- **Work instruction**:
Each line from the line containing "Where should I click to: Click the Sign" through the last line of the entries is to be reproduced exactly as it stands.

- **Extracted material**:
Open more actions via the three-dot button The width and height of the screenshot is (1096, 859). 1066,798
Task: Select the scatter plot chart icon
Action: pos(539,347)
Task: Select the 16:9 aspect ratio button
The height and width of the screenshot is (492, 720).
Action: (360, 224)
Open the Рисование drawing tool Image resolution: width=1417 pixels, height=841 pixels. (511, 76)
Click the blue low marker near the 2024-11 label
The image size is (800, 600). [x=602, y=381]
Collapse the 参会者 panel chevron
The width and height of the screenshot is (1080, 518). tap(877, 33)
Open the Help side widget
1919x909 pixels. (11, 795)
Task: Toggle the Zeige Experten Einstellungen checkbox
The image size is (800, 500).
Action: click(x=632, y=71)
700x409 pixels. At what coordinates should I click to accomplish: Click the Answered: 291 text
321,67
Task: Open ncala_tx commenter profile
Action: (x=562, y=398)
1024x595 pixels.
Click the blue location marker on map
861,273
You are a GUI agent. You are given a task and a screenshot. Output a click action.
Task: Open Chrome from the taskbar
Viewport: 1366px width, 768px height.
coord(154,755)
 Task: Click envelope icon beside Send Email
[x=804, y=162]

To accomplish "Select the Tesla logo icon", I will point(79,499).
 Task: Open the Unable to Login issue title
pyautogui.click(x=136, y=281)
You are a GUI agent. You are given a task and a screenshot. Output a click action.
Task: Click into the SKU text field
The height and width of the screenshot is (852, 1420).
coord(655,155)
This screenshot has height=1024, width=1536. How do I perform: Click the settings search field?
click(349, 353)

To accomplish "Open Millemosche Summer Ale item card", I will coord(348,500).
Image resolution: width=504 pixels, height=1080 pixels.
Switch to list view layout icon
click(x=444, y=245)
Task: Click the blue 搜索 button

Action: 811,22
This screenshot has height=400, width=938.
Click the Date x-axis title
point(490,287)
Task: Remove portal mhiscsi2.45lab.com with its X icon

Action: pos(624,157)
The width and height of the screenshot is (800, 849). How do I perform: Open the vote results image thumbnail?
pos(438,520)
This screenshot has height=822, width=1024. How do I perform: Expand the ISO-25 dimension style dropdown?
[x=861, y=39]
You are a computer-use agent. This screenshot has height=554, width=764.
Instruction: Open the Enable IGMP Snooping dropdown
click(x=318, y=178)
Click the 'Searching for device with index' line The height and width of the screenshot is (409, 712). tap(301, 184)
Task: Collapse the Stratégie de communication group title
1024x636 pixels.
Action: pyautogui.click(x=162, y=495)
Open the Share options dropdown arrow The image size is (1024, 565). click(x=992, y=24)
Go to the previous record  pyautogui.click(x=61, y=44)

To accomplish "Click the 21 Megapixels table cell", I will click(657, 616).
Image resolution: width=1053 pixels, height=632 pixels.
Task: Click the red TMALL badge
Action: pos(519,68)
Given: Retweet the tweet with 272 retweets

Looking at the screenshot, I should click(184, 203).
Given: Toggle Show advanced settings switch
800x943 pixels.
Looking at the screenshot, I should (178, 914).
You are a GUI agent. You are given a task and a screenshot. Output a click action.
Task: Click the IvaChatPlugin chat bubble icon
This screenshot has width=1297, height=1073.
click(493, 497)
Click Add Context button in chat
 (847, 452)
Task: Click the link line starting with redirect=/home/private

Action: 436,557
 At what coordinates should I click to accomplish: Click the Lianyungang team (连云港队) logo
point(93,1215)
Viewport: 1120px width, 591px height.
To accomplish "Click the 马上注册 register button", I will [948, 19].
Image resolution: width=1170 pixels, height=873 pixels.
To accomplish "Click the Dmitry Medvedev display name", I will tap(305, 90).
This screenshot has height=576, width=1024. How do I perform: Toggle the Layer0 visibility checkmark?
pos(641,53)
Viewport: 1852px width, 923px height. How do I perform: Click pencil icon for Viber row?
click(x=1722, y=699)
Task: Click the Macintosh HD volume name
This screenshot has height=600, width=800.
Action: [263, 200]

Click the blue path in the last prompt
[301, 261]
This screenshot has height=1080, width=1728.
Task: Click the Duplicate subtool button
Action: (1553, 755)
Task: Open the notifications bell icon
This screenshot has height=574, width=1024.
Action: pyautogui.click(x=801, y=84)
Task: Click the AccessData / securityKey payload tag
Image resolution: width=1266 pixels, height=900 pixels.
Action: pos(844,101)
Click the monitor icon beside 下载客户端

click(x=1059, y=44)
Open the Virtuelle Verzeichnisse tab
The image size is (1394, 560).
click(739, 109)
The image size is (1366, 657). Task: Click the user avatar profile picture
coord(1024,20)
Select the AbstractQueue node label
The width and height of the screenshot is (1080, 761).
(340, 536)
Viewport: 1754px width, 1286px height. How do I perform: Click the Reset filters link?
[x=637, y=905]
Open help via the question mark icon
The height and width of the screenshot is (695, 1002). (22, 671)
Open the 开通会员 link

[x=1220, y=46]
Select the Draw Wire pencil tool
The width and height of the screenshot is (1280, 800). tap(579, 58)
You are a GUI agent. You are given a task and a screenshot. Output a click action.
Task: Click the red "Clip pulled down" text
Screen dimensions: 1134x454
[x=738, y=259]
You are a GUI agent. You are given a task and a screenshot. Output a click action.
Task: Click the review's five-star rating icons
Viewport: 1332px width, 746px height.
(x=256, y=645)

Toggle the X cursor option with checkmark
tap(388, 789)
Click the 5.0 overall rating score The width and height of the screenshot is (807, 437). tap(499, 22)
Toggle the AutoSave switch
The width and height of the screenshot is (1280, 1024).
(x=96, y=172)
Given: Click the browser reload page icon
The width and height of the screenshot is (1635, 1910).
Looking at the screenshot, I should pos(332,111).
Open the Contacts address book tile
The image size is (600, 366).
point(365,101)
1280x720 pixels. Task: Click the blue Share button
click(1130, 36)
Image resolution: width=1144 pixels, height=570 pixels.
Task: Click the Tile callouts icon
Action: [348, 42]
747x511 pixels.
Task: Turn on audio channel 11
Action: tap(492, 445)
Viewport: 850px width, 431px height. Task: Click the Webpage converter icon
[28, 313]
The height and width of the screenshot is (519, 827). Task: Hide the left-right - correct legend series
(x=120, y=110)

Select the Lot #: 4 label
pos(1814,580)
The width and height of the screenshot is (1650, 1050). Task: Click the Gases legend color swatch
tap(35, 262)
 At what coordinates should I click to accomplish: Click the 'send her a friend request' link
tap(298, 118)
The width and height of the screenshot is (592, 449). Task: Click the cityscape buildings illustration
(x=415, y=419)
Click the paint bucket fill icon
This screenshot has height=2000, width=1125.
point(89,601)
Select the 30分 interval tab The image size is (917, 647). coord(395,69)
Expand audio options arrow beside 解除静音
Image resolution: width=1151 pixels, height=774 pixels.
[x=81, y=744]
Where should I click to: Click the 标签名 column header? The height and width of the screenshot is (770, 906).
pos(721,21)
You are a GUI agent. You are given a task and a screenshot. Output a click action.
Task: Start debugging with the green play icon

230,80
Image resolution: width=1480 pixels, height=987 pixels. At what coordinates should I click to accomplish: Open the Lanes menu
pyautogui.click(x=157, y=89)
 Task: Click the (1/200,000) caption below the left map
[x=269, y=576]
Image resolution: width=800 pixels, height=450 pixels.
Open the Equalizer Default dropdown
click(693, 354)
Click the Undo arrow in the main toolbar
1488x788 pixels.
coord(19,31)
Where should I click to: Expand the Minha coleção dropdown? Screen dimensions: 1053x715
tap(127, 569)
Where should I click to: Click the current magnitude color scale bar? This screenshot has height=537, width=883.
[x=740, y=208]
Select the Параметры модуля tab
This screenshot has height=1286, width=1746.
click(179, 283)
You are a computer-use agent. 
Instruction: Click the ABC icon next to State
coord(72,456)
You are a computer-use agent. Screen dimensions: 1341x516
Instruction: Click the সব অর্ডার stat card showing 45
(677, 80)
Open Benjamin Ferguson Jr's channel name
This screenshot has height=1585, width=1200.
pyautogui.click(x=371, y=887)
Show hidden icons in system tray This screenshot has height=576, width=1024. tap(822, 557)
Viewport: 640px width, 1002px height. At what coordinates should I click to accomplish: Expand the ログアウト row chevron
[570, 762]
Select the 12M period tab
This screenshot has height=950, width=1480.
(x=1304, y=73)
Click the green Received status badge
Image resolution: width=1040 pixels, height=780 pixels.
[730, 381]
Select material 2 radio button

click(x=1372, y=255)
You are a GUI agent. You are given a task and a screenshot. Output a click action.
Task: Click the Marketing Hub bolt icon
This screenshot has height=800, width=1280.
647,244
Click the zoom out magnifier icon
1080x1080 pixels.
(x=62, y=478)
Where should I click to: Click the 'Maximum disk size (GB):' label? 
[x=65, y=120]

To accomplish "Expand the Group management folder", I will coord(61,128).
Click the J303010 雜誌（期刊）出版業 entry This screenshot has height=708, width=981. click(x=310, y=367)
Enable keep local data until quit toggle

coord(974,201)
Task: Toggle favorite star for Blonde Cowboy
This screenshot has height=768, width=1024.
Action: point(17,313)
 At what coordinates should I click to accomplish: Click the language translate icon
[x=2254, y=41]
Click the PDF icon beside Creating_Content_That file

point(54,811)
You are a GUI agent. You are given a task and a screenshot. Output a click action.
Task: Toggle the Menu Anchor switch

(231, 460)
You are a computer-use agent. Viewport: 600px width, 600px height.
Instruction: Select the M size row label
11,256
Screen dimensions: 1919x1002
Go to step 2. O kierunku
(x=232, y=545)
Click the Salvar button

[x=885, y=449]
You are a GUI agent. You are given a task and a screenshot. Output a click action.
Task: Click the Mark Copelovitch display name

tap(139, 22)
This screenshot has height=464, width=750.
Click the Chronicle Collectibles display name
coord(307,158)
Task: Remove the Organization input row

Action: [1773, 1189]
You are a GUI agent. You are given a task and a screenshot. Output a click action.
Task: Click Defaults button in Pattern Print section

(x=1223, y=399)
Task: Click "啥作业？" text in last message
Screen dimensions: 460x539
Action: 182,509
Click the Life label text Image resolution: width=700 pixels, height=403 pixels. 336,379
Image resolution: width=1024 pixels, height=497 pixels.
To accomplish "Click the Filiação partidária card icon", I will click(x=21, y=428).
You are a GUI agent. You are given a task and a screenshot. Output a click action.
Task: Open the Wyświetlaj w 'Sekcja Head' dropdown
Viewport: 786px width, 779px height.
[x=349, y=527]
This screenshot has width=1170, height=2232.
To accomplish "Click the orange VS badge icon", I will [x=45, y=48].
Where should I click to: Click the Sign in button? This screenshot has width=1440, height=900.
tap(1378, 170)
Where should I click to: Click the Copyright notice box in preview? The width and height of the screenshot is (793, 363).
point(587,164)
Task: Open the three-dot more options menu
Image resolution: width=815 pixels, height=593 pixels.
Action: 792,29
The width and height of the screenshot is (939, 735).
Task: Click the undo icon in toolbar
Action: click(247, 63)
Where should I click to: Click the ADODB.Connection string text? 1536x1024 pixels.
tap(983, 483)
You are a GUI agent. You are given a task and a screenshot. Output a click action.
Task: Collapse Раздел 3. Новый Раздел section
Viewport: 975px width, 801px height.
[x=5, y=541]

- **Task result**:
Where should I click to: Click the Sign in button? This screenshot has width=1440, height=900.
tap(1378, 170)
Where should I click to: Click the Copyright notice box in preview? The width and height of the screenshot is (793, 363).
point(587,164)
Task: Open the three-dot more options menu
Image resolution: width=815 pixels, height=593 pixels.
Action: 792,29
The width and height of the screenshot is (939, 735).
Task: Click the undo icon in toolbar
Action: click(247, 63)
Where should I click to: Click the ADODB.Connection string text? 1536x1024 pixels.
tap(983, 483)
You are a GUI agent. You are given a task and a screenshot. Output a click action.
Task: Collapse Раздел 3. Новый Раздел section
Viewport: 975px width, 801px height.
[x=5, y=541]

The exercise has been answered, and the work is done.